The protective-relay modernization project had multiple goals:

• Bring all generator and transformer protective-relay hardware up to the latest performance standards

• Reduce long-term maintenance costs and the risk of failure

• UPGRADE SCOPE AND OUTAGE SCHEDULE

  Improve protective efficiencies and capabilities at the Folsom power plant.

To prepare for the project, we first evaluated the available options. We examined the project scope, design options, pre-design and overall estimate for labor and hardware costs. The three units were due for annual maintenance and one turbine runner would require cavitation repairs. The goal was to design a demolition, construction and commissioning plan that would be economical and supportable by the staff, and that-could be completed without having to extend scheduled outages.

The original cost estimate of the project was US$362,000 for the coordination, design and project completion of three units. The final cost of the project was under budget by $33,000, at an average cost of $110,000 per unit. In comparison, a similar two-unit relay-modernization project was completed two years earlier at the New Melones power plant in Calaveras County, California, at an average cost per unit of approximately $220,000 using a different approach. The Folsom cost per unit was approximately half the New Melones cost.

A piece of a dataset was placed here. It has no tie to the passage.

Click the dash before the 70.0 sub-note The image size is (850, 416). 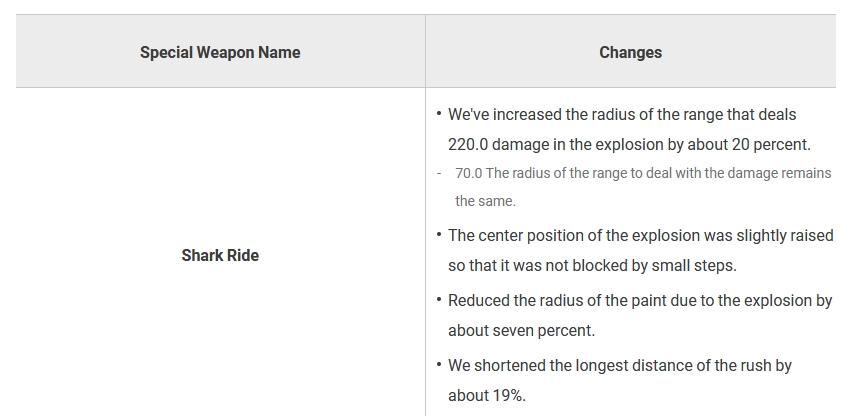(440, 173)
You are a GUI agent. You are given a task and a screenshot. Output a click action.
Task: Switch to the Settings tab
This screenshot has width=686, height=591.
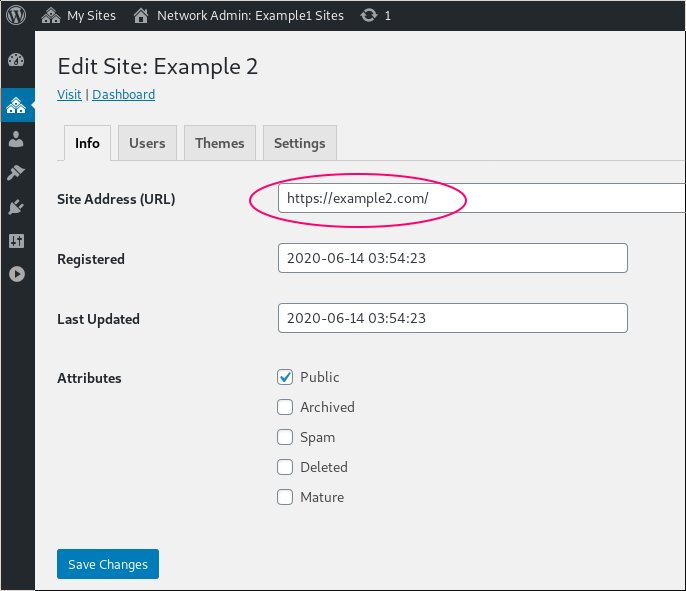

As part of our protection modernization, we defined the project scope to include complete replacement of the transformer and generator protective relays. The existing protection suite (Fig. 1) used discrete electromechanical and analog relays. While the package was state of the art when the plant was constructed, it offered no reporting capabilities other than trip targets. The relays were installed in 24-inch (61-cm) cabinets.

PROTECTION MODULES SPEED INSTALLATION

The upgrade protection package was specified to include dual redundant generator protection and primary transformer differential with independent backup overcurrent protection. All the reporting, availability and performance advantages of the newer generation relays were anticipated.

Today, there is tremendous benefit and incentive to keep capital equipment, particularly generation assets, in service. Significant nonproject cost savings is accrued simply by returning these assets to service on time or early.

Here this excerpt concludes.